▶ ABOUT THIS TASK
Scan the material below for lines with the string "will". State how many there are and nothing else.
(INPUT DATA)
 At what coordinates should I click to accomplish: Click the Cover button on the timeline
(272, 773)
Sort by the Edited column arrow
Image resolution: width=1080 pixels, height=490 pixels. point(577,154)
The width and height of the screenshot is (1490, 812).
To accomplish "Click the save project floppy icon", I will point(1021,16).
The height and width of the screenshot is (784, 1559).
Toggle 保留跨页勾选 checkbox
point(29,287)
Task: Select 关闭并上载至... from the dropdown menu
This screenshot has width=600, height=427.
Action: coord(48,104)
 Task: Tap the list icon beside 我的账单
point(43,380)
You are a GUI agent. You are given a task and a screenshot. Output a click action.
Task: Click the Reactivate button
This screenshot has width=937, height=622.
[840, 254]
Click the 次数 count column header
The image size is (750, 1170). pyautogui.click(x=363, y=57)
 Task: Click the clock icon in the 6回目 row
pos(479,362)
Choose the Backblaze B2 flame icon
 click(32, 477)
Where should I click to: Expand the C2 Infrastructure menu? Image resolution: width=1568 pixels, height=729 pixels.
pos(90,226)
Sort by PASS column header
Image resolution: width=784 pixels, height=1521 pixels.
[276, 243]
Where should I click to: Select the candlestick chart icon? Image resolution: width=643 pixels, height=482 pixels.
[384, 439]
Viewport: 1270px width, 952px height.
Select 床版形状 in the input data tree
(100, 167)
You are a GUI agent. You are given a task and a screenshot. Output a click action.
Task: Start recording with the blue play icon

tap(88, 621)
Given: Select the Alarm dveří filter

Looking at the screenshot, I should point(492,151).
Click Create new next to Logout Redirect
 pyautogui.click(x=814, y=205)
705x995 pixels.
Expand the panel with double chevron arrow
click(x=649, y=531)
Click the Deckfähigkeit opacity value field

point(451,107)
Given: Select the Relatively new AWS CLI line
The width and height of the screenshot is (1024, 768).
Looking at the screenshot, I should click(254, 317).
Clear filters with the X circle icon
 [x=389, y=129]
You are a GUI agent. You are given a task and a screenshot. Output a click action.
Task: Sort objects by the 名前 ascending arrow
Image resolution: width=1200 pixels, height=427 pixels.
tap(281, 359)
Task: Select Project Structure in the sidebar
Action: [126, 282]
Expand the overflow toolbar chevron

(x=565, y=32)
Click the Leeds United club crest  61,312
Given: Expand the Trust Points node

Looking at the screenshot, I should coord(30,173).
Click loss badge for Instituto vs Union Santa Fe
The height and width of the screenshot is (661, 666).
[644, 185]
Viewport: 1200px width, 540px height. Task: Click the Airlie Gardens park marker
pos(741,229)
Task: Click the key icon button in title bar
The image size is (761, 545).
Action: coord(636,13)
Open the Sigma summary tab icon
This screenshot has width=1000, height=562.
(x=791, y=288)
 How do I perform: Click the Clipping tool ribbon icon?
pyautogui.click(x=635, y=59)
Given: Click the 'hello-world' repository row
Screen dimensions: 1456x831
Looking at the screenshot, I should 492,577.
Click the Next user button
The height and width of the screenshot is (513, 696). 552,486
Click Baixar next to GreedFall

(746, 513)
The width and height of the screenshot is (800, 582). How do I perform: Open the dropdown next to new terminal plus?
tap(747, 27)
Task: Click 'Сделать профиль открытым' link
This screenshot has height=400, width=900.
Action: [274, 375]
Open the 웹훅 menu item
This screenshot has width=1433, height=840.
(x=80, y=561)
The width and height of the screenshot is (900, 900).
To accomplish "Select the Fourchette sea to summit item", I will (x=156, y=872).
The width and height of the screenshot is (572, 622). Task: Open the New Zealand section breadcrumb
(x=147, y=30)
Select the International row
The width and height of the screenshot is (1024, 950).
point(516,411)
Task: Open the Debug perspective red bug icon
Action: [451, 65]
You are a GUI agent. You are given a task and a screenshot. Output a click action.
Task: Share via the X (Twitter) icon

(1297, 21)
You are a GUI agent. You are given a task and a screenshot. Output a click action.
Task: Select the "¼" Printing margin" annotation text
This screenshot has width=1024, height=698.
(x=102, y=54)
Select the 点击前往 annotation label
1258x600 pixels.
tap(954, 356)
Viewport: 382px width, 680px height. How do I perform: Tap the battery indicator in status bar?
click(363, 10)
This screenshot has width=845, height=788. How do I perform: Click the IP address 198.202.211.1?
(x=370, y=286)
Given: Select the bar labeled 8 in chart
(End INPUT DATA)
▶ RESULT
2